Gestärkt wurde dabei die Rolle der Parlamente: Bisher hatten die Landesregierungen die weitreichende Möglichkeit, auf einfachem Verordnungsweg Einhgriffe zu legitimieren. Künftig sollen über viele Fragen, etwa Beschränkungen im Kulturbereich, die Landesparlamente direkt entscheiden müssen.
Notwendig war dann die Zustimmung des Bundesrates. Die Länder hatten zunächst Widerstand angekündigt. Dies hätte Probleme bereitet, da der Vermittlungsausschuss sich noch nicht konstituiert hat. Am Ende stimmte aber auch der Bundesrat – einstimmig – für das Paket. Sehr kritisch gesehen wurde vor allem die Beendigung der „Epidemischen Lage von nationaler Tragweite“. Dies, so vor allem die Union, sende das falsche Signal und sei zu riskant. Die noch verbliebenen Regelungen schränke die Möglichkeiten der Länder zu stark ein und reiche nicht zum Brechen der Infektionswelle, hatten CDU-Politiker kritisiert. Es könne nicht sein, dass etwa die flächendeckendere Schließung der Gastronomie nicht mehr möglich sei, sagte NRW-Ministerpräsident Wüst. Die CDU hatte daher im Bundesrat für die zehn Landesregierungen, an denen sie beteiligt ist, mit einer Blockade gedroht. Nach einer Ministerpräsidentenkonferenz (MPK) samt geschäftsführender Kanzlerin Merkel wurde aber ein Kompromiss gefunden: Das Gesetz soll bereits Anfang Dezember evaluiert und gegebenenfalls nachgebessert werden. Nur unter dieser Voraussetzung könne man dem Gesetz im Bundesrat überhaupt zustimmen, machten mehrere Ministerpräsidenten unionsgeführter Länder klar.

Zu bearbeiten:
A – Gib den Ausgangstext von „Gestärkt wurde dabei“ bis „direkt entscheiden müssen.“ erneut wieder und ersetze dabei bitte „Landesparlamente“ durch „Länderparlamente“.
B – Wie fiel laut Ausgangstext die Abstimmung im Bundesrat über das Paket am Ende aus?
C – Fasse den Ausgangstext in zwei Sätzen zusammen.
Die Zeilen sind eigenständiges Material und gehören nicht zum Ausgangstext.

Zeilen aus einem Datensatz
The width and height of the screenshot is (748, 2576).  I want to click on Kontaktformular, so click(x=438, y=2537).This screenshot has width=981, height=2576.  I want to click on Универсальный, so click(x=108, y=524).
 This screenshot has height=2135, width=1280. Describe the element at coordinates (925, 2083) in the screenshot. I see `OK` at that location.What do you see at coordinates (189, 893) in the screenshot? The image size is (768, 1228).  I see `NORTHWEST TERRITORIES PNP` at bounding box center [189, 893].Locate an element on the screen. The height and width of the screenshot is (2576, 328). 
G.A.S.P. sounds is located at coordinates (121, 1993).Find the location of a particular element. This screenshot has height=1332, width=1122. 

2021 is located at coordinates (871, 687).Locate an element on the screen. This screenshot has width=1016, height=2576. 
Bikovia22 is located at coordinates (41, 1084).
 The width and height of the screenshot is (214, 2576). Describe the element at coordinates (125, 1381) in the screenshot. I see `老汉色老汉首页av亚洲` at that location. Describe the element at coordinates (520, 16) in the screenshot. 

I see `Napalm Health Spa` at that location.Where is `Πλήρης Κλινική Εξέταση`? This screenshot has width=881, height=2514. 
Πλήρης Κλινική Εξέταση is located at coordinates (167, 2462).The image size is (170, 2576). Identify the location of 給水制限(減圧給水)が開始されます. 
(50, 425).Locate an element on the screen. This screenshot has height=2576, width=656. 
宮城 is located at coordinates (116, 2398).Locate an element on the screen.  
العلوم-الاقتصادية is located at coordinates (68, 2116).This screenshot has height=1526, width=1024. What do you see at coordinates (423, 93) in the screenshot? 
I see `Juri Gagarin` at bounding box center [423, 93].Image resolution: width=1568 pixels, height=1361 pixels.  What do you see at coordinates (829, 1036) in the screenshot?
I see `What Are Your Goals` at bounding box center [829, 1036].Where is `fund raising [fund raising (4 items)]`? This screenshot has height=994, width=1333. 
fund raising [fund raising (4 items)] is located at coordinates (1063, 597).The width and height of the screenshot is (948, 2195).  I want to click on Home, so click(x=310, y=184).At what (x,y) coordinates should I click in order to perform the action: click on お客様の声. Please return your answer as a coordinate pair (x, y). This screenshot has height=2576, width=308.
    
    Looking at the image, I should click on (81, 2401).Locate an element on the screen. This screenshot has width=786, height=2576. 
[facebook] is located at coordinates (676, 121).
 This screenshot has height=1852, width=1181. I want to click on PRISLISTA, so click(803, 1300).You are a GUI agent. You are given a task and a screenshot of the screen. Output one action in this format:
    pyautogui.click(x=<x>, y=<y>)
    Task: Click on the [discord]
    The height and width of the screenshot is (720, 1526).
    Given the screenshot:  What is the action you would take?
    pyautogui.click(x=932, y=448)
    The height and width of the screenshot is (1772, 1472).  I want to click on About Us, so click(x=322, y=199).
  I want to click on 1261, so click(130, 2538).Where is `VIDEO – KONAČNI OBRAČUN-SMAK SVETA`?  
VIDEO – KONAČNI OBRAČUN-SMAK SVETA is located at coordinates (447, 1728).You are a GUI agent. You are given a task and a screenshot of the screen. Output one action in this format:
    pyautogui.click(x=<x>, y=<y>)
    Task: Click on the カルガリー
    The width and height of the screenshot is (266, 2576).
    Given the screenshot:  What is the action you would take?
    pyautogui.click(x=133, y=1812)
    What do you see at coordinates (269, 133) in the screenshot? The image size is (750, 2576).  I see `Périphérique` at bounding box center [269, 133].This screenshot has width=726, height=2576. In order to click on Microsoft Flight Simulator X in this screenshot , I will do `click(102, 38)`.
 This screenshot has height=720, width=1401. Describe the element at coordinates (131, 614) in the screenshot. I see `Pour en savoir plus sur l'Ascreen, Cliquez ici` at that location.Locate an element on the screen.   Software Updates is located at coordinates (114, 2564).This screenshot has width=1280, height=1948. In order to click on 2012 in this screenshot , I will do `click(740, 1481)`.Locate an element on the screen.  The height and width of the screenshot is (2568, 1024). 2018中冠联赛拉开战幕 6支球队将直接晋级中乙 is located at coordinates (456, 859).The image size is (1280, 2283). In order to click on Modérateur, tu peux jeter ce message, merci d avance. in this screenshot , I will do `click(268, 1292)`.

Lösungen:
A –
Gestärkt wurde dabei die Rolle der Parlamente: Bisher hatten die Landesregierungen die weitreichende Möglichkeit, auf einfachem Verordnungsweg Einhgriffe zu legitimieren. Künftig sollen über viele Fragen, etwa Beschränkungen im Kulturbereich, die Länderparlamente direkt entscheiden müssen.

B – Der Bundesrat stimmte einstimmig für das Paket.

C – Gestärkt wird die Rolle der Landesparlamente, die künftig über viele Fragen wie Beschränkungen im Kulturbereich direkt entscheiden sollen, und trotz scharfer Kritik der Union am Ende der „Epidemischen Lage von nationaler Tragweite“ stimmte der Bundesrat dem Paket schließlich einstimmig zu. Voraussetzung dafür war ein Kompromiss nach einer Ministerpräsidentenkonferenz mit der geschäftsführenden Kanzlerin Merkel, wonach das Gesetz bereits Anfang Dezember evaluiert und gegebenenfalls nachgebessert werden soll.